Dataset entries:
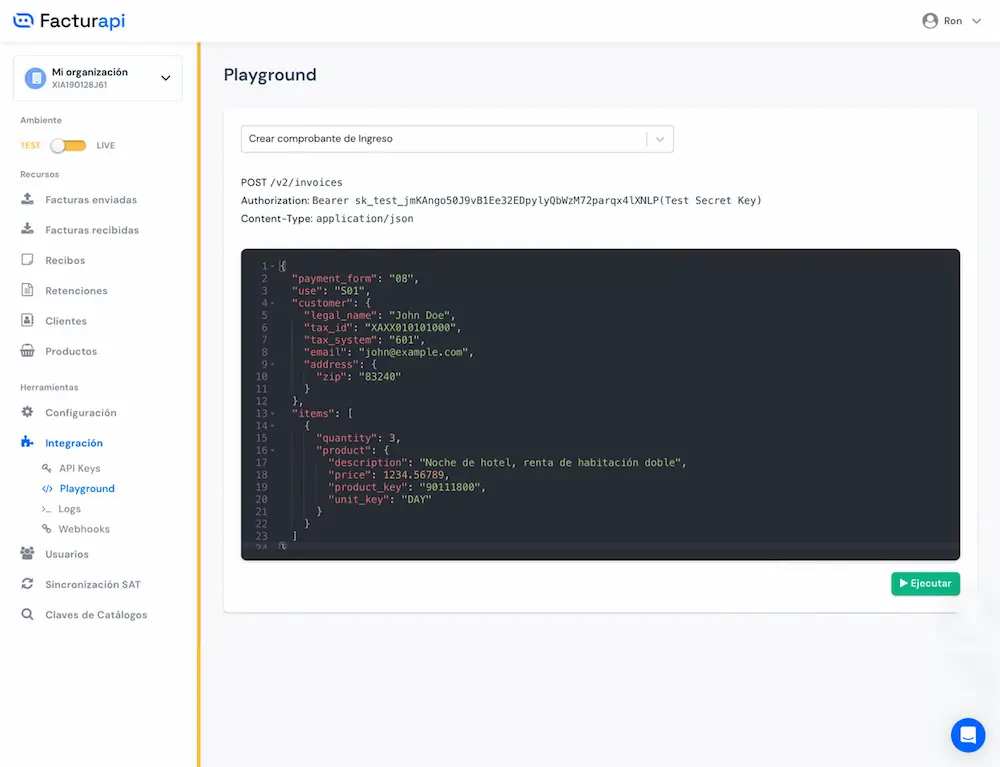The width and height of the screenshot is (1000, 767).
Task: Open the Webhooks submenu item
Action: tap(84, 529)
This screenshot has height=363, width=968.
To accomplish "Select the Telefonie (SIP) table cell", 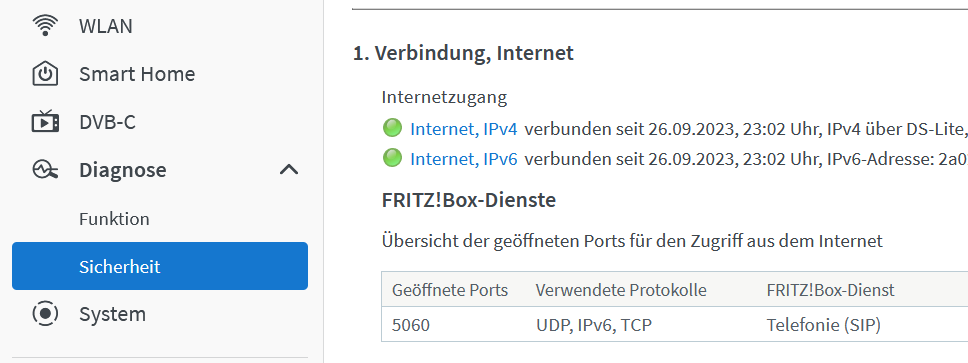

### Description of the task
Would you give again, exactly as written, the lines from the one containing "This screenshot has height=363, width=968." through the end of the records, with no pictures and no other lines?

### Written answer
This screenshot has height=363, width=968.
To accomplish "Select the Telefonie (SIP) table cell", 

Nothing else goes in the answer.